Alabama Folkways Articles

February 11, 1999

Steve Grauberger

The Alabama Bluegrass Music Association (ABMA) is an organization dedicated to the promotion of bluegrass music in Alabama. Each year the ABMA presents a fundraising concert during an all-day event called the ABMA Showcase of Alabama Bands. This year the event will be held on March 6thbeginning at 10 am at the Bessemer Civic Center off Interstate 59 near the intersection of I459 and I59. The cost is $5. All bands performing are members of the ABMA and volunteer their time and talent to help out. This year, 25 different bands from throughout Alabama are slated to perform, including the Jake Landers Band, Southern Comfort, Lickity Split, Red Perry & the Coosa Valley Boys, and Cedar Creek. Those attending will hear a sweeping variety of bluegrass and bluegrass gospel music for your entertainment.

Modern bluegrass music developed in the early 1950s as a separate musical genre from "Country and Western." This happened when Nashville's Country and Western sound became progressively "popular" with the inclusion of large orchestras, trap drum sets and full electrification of the rhythm instruments. Bluegrass has kept closer to its rural roots in old-time music, once pejoratively termed "hillbilly" music. The "hillbilly" genre probably was born in the 1920s and was featured on recordings and radio programs of the era, especially the Grand Ol' Opry on Nashville's radio station WSM.

Most instruments used in modern bluegrass bands are nearly the same as earlier "old-time music." Instrumentation is primarily acoustic and rarely electrified except, sometimes, the bass. The standard bluegrass instrumentation is fiddle, guitar, banjo, mandolin, standup bass and dobro slide guitar.

Bluegrass has, primarily, a secular repertory interlaced with gospel songs. In addition, there is often humorous banter between the songs. The repertory is consistent with early Grand Ol' Opry programming as well as earlier minstrel and medicine shows that injected humor into the performance. Certain songs used in bluegrass music have a link to traditional folk ballads and fiddle tunes. At any bluegrass gathering one may hear fiddle tunes such as, "Whoa Mule," "A Soldier's Joy," "Billy in the Low Ground," "Sally Gooden," "Faded Love," "Chicken Cackle," or other tunes related to Old-World Scots-Irish or British music.

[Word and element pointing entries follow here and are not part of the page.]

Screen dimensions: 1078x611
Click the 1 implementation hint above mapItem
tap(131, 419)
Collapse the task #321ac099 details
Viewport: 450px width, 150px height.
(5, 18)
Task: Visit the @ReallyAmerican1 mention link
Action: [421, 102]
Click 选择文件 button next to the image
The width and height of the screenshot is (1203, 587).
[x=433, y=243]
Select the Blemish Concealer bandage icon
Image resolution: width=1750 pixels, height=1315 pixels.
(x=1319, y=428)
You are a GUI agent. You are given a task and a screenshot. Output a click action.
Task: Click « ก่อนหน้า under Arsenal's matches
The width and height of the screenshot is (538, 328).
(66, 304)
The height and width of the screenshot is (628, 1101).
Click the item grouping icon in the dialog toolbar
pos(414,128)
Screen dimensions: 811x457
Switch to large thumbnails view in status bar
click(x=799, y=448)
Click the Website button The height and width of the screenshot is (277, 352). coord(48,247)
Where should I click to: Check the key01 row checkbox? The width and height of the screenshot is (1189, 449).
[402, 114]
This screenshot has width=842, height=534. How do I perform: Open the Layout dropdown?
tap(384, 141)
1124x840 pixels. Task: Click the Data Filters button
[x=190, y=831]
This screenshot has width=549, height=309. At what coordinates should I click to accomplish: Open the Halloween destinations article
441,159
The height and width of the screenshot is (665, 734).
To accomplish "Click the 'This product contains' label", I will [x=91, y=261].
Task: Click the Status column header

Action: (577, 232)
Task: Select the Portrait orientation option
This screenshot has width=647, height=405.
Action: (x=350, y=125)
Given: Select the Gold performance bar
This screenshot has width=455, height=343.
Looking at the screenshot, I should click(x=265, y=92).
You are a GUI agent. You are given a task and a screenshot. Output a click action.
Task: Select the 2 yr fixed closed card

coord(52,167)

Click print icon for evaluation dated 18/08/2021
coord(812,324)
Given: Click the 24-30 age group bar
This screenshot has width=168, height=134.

It is believed that mandolin player Bill Monroe coined the term "bluegrass" describing it as a combination of blues and hoe-down music. Also a factor in the naming could have been that Monroe was born in the Bluegrass State of Kentucky. In the 1920-30's Bill Monroe and his brother Charlie were the prototype of the bluegrass band of today.

Bluegrass music in Alabama has a grass roots orientation. Most performing bands are usually locally known and most performers do not derive a major part of their income from playing in a band. For most performers, it is playing and singing music they love for others that makes it all worthwhile. There is a real camaraderie between bluegrass aficionados. Local bluegrass parks, where festivals and concerts are held, are found throughout Alabama.

Nearly every little park offers amenities for recreational vehicles to hook up to water and electricity for a fee during the time of the event. A few of these parks are Horsepens 40 near Gadsden, Flatwoods Music Park in Lowndes County, and the Dixie Bluegrass Music Park in Coffee County. One often has to get a camper spot a day or so ahead because of limited space. Besides music parks specifically for bluegrass events, there are also annual bluegrass events held in various locales each year, such as the Dixie Bluegrass Festival held at the city park in Holly Pond and the annual ABMA concert. Much of the fun at these events are the informal picking sessions under the canopy of a recreational vehicle or in the shade of nearby oak. For campers spending the night, potluck suppers or other social events fill the time until the stage presentations. Bluegrass events offer quality family fun and are gaining in popularity through a network of regional events each year.